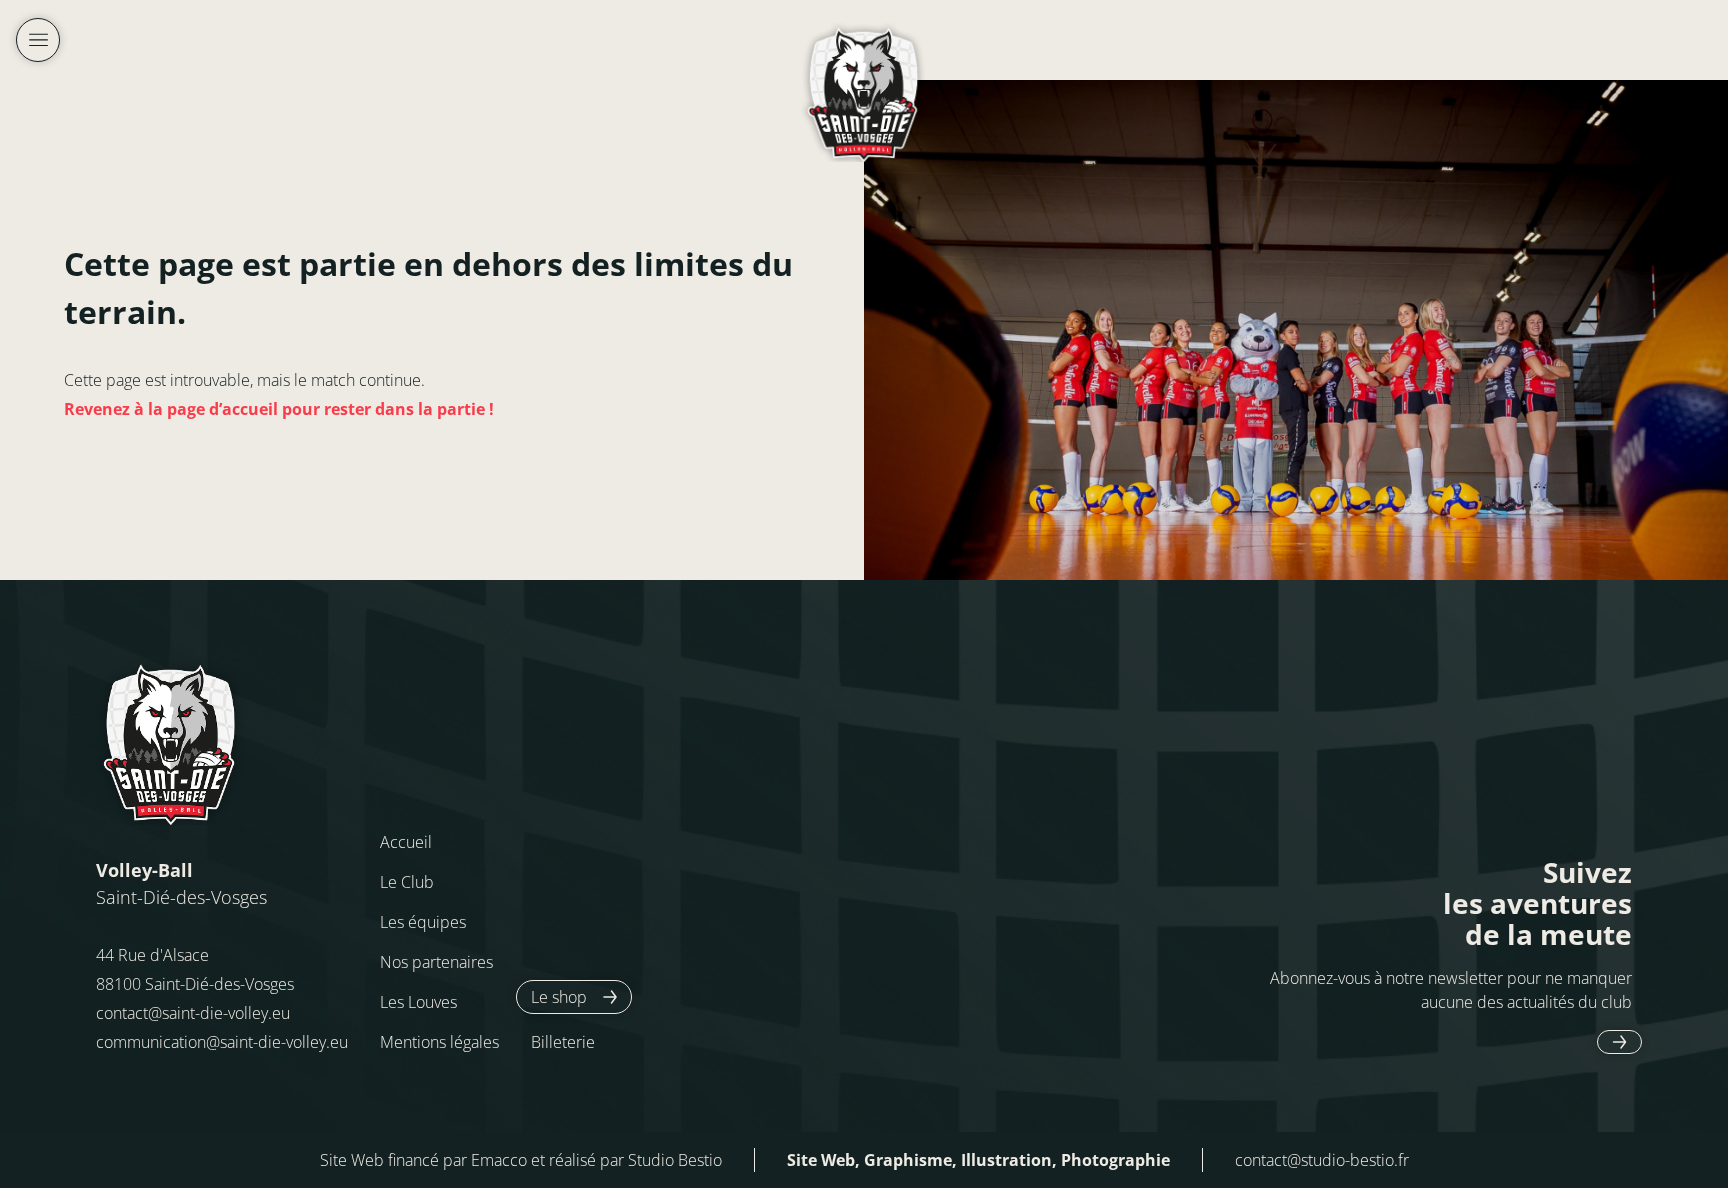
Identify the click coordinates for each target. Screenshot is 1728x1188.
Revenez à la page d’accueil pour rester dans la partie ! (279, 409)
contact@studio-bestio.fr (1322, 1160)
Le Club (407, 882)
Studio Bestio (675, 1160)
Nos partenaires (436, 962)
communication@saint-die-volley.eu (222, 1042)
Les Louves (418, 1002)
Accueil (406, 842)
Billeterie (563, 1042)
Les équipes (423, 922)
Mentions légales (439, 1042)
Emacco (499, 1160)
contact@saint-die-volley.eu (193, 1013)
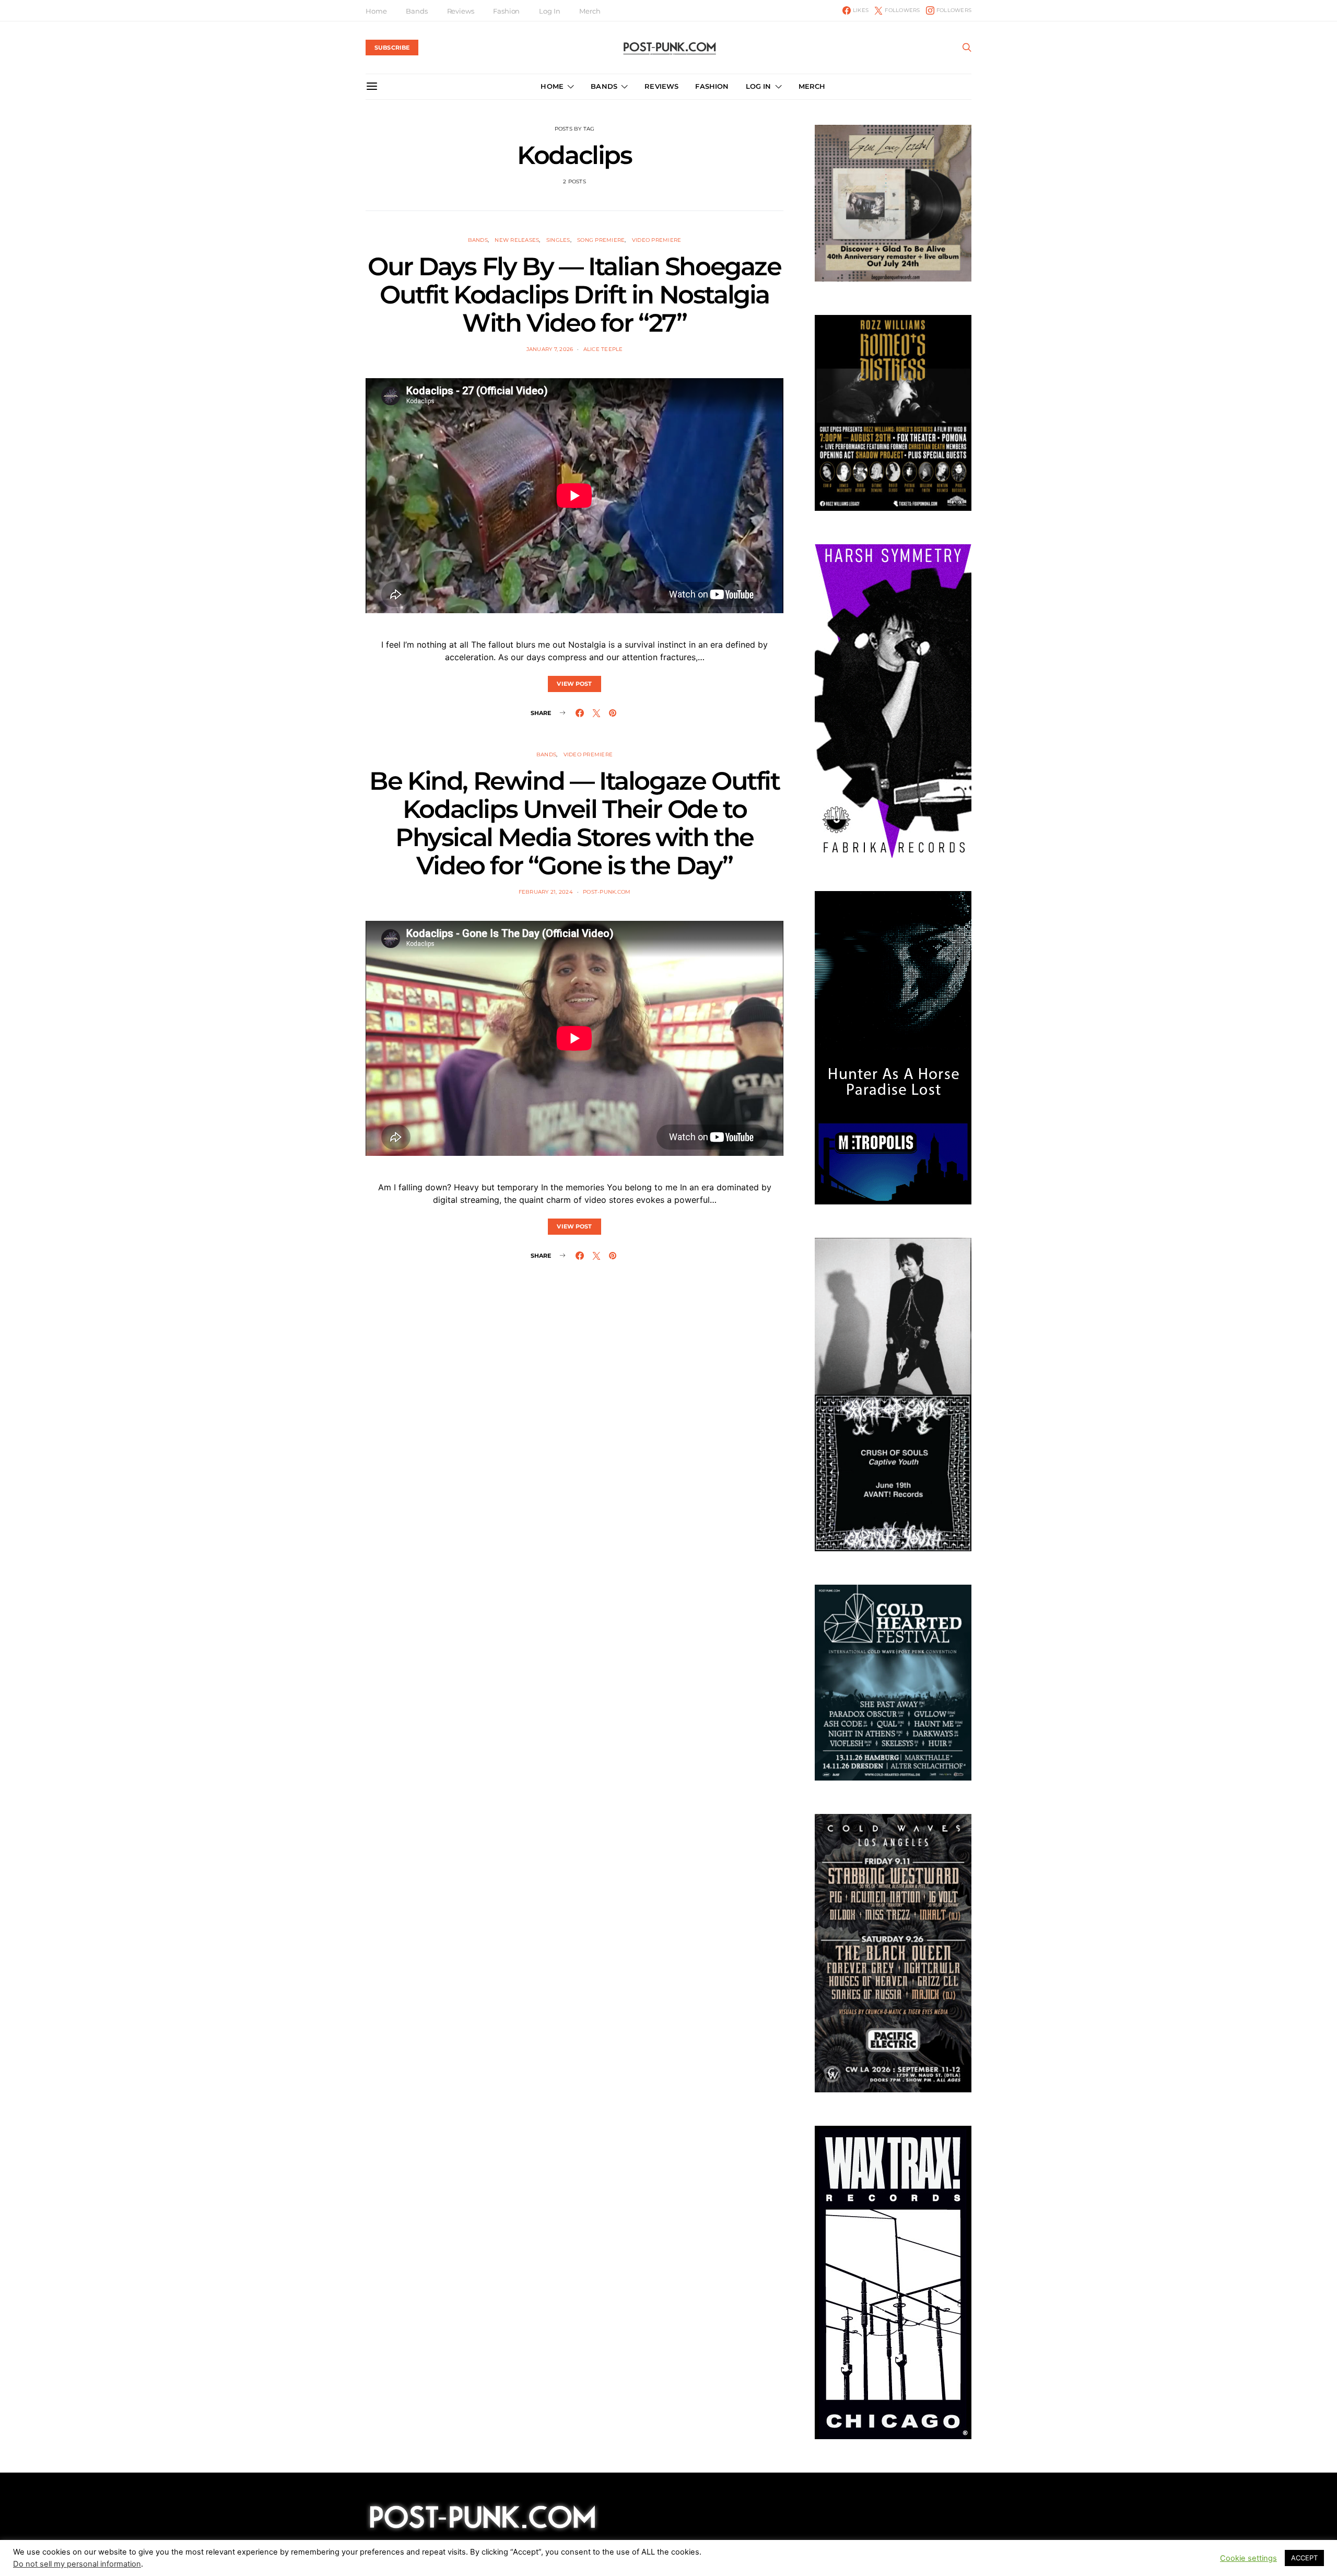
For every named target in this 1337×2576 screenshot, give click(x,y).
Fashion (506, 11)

-----

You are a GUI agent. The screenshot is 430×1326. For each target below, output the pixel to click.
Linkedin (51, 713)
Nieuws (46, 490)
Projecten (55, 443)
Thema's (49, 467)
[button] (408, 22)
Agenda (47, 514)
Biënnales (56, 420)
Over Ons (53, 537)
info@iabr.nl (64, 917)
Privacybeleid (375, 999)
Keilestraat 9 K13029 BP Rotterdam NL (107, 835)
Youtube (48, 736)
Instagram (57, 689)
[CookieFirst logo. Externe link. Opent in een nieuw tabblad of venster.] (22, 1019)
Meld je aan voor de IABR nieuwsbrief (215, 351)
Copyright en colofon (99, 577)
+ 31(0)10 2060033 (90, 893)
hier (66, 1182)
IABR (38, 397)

-----

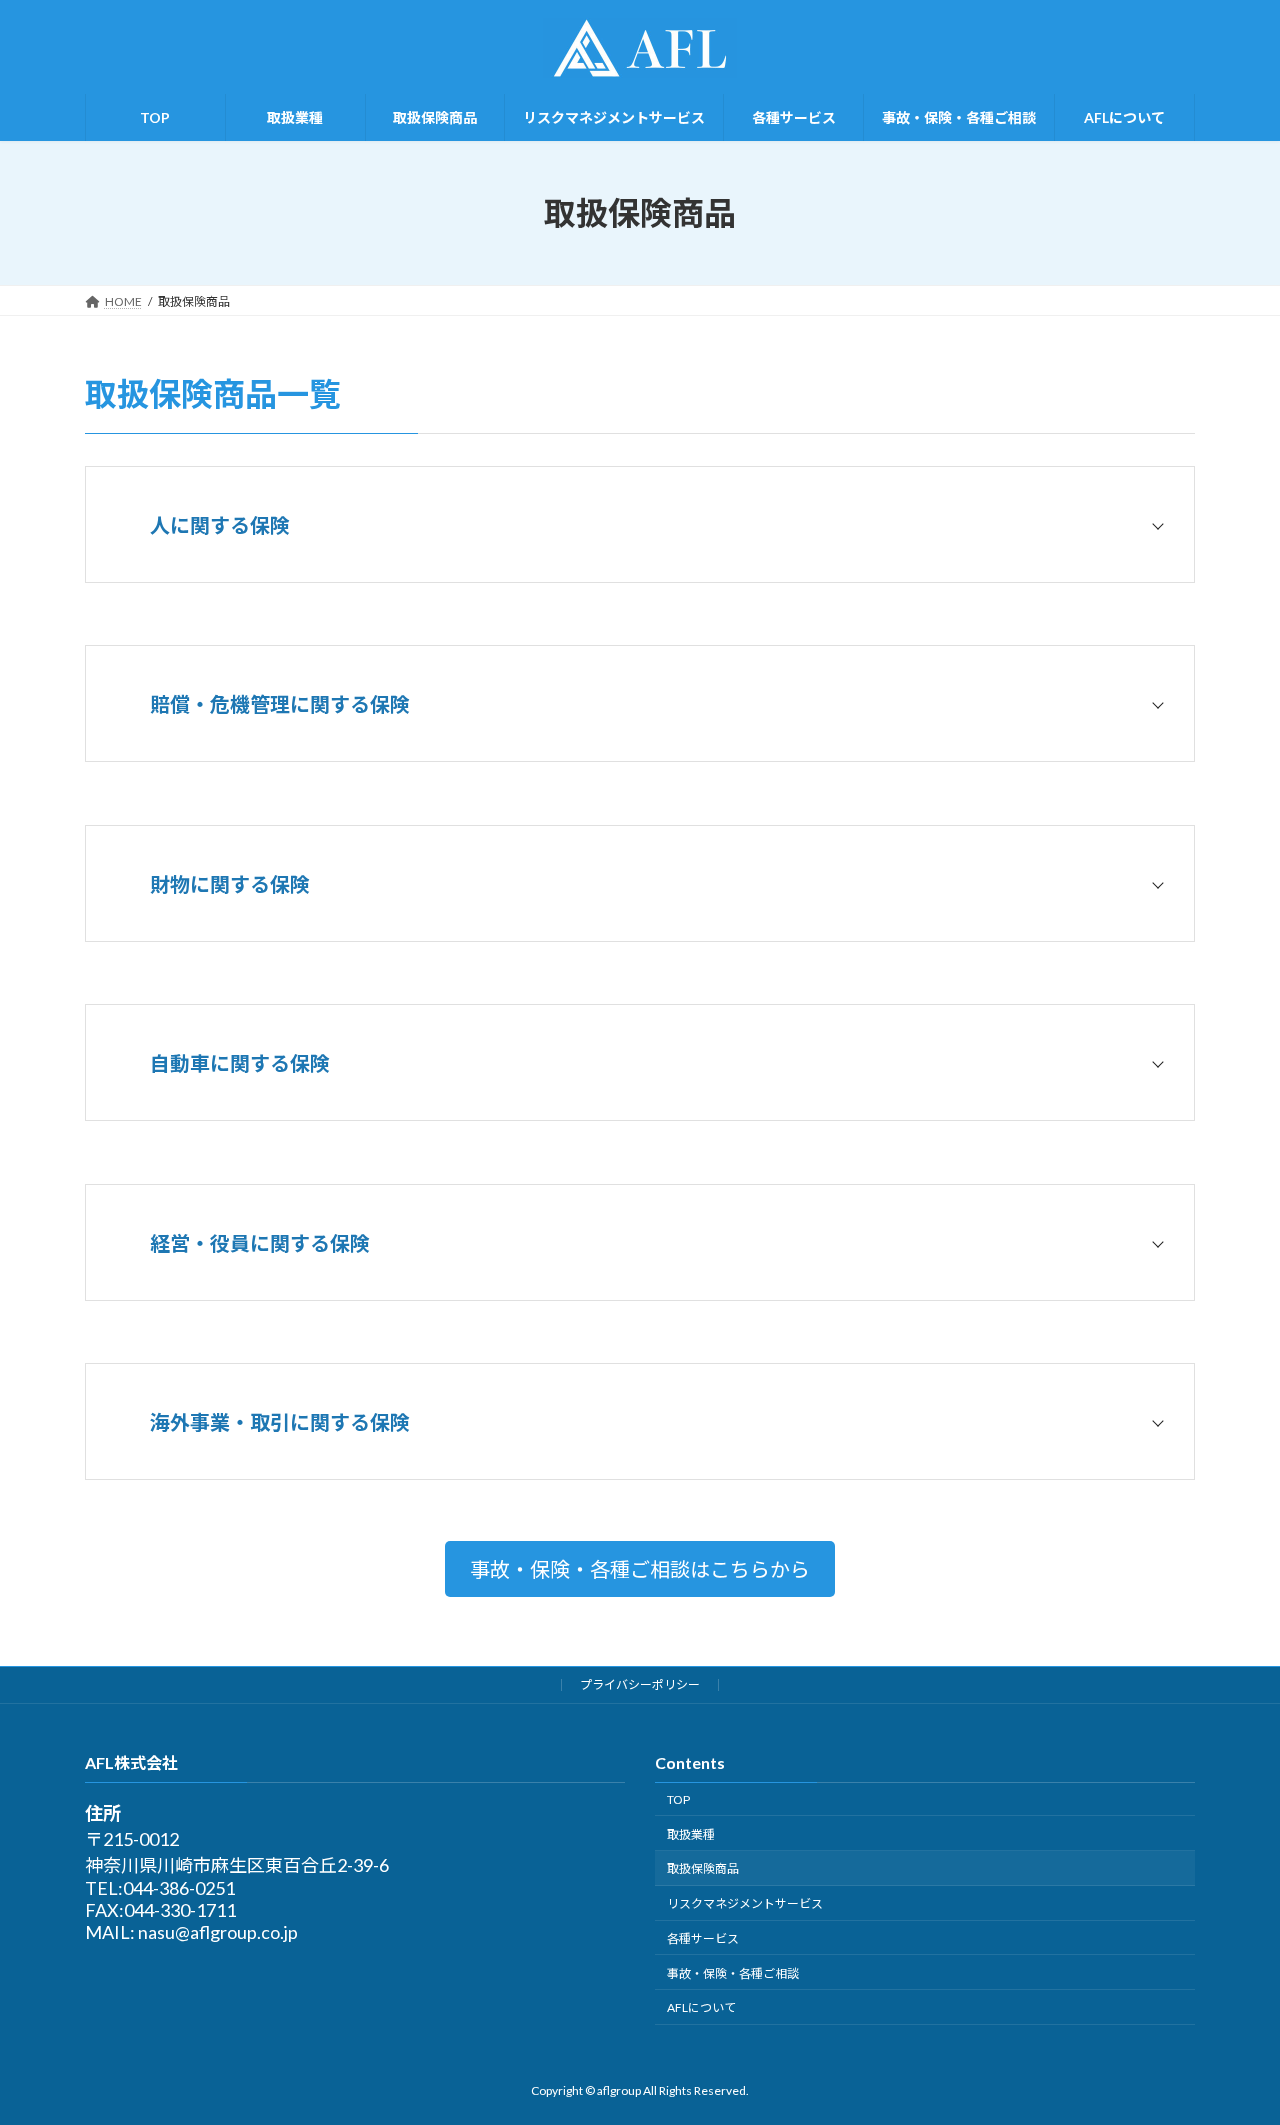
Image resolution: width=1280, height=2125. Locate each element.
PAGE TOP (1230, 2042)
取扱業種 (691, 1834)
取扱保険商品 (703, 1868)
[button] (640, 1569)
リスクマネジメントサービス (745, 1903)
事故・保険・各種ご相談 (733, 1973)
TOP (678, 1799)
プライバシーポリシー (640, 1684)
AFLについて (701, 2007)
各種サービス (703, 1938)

-----

• **PROMPT**:
Your answer is the exact run of lines above from the one with "Identify the click" through the one with "Fashion (506, 11)", both ends included, minus any picture.

• **WRITTEN RESPONSE**:
Identify the click coordinates for each target. Screenshot is 1728x1188.
Revenez à la page d’accueil pour rester dans la partie ! (279, 409)
contact@studio-bestio.fr (1322, 1160)
Le Club (407, 882)
Studio Bestio (675, 1160)
Nos partenaires (436, 962)
communication@saint-die-volley.eu (222, 1042)
Les Louves (418, 1002)
Accueil (406, 842)
Billeterie (563, 1042)
Les équipes (423, 922)
Mentions légales (439, 1042)
Emacco (499, 1160)
contact@saint-die-volley.eu (193, 1013)
For every named target in this 1337×2576 screenshot, give click(x,y).
Fashion (506, 11)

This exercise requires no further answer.